Black Hills to soon close on $2 billion SourceGas deal, Arkansas PSC approves
Officials at Black Hills Corp. said they expect to close the $2 billion acquisition of SourceGas later in the first quarter, putting the South Dakota utility operator on target to become the third owner of the former Arkansas Western Gas Company in less than eight years.
Pro forma data shows the combined Black Hills-SourceGas utility will have operations across eight states and nearly 1.2 million electric and gas customers in some 800, mostly rural communities. Of that total, there will be some 162,000 customers in Arkansas, and Fayetteville will be one of the largest cities the utility holding company will serve.
Black Hills Energy Arkansas, the name of the new utility that will take over the company’s operations in northern part of the state, received approval from the Arkansas Public Service Commission (PSC) on Jan. 15 to purchase SourceGas Holdings LLC, company officials said. Black Hills and SourceGas filed the joint application on Aug. 10, 2015, with the Arkansas commission.
“This announcement represents a significant milestone in our acquisition of SourceGas, and reaffirms our strategy that acquiring SourceGas will benefit both our shareholders and our customers,” Black Hills President and COO Linn Evans said in a news release on Friday (Jan. 22). “As Arkansas is a new region for Black Hills, we look forward to serving and developing new relationships with these customers.”
Fast growing Black Hills agreed in July to acquire SourceGas from an investment group managed by Alinda Capital Partners and GE Energy Financial Services for nearly $2 billion in cash and debt. Golden, Colo.-based SourceGas operates four regulated natural gas utilities serving approximately 425,000 customers in Arkansas, Colorado, Nebraska and Wyoming and a 512-mile regulated intrastate natural gas transmission pipeline in Colorado.
In the PSC docket 15-078-U where Arkansas regulators approved the deal, Black Hills and SourceGas both made the case that the acquisition will not adversely impact customers, service or local jobs. In 2008, SourceGas investors purchased the former Fayetteville-based utility from Southwestern Energy Corp. in for a sum of $225 million and working capital.
In direct testimony, Evans said Black Hills would adopt all of SourceGas’s existing tariffs and continue near-term operations “without change.” He added that the deal would provide “enhanced operating scale and bring a solid financial foundation to benefit the local distribution system for Arkansas customers.”

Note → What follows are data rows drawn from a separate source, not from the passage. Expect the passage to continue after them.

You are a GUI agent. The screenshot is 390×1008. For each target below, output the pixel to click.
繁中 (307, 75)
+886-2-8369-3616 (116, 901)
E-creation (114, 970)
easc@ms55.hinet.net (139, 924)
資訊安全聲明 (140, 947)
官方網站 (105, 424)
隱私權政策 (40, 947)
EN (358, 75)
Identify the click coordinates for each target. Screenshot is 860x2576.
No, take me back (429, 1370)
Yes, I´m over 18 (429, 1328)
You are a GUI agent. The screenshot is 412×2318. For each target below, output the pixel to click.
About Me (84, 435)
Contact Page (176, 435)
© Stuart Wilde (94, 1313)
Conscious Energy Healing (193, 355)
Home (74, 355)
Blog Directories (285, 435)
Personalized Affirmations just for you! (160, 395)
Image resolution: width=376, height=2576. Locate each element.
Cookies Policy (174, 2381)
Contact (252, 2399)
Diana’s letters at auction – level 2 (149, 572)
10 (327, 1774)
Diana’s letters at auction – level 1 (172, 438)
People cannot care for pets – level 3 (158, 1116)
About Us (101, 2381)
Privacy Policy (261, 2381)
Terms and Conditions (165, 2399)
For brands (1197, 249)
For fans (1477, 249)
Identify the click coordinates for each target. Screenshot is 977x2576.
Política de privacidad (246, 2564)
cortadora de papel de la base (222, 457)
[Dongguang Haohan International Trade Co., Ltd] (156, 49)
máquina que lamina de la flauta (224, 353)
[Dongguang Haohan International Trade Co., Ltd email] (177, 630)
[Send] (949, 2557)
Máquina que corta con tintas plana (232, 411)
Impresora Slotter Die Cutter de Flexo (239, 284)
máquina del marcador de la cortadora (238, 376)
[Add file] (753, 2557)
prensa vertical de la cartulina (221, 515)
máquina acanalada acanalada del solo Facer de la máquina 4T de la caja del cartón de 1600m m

“Black Hills understands utility service and will continue to deliver SGA’s high quality of service; (we) will be an active partner in regional economic and community development, and an enhanced operating scale will drive more efficient service and bring a solid financial foundation and access to substantial capital resources to benefit the local distribution service and customers,” Evans told state regulators.
Despite Evan’s rosy predictions, officials with the Arkansas Attorney General’s Office argued that the deal was not in the public’s interest. AG witness, David Dismukes, testified that the proposed acquisition should be rejected because it does not provide sufficient benefits to ratepayers or properly balance risks between ratepayers and shareholders.
Dismukes, executive director of the Center for Energy Studies at Louisiana State University, told the commission that the $2 billion “premium” acquisition price would possibly be passed on to ratepayers along with other indirect costs, including the failure to generate synergy savings and the loss of Arkansas jobs.
Dismukes recommended a list of primary conditions for approval of the deal, including a $11 million ratepayer credit, a prohibition on recovery of acquisition premium and other transition costs, and a five-year “rate case” moratorium on the South Dakota utility.
Black Hills’ “lack of a commitment to share cost savings arising from efficiencies gained by consolidating operations due to the operation (is) ‘one of the single largest reasons; why the acquisition should be rejected,” Dismukes testified.
In the end, the Commission approved a settlement embracing a long list of protections and assurances recommended by the PSC staff to protect Arkansas ratepayers, including an agreement to reduce rates by $250,000 annually over the next five years.
In its finding, the three-person regulatory panel, which includes PSC Commissioners Ted Thomas, Elana Wills and Lamar Davis, found the settlement agreement was supported by substantial evidence and is in the public interest.
“The Commission finds that the acquiring entity appears to be a sound business with the necessary expertise to own and operate SourceGas. The settlement is in the public interest, in part, on the basis of its provision of an annual bill credit, which is a known and measurable, incremental benefit to ratepayers,” PSC Chair Ted Thomas wrote in his order approving the settlement deal.
With the approval by the Arkansas commission, Black Hills has no additional regulatory hurdles left prior to closing the deal with SourceGas. In August, the Federal Trade Commission granted early termination of the waiting period under the Hart-Scott-Rodino Antitrust act for its proposed acquisition. Utility regulators in Nebraska, Wyoming and Colorado also signed off on the $2 billion deal late last year.
On the financing end, Black Hills closed last week on a previously announced $550 public debt offering that will go toward financing a big part of the SourceGas deal.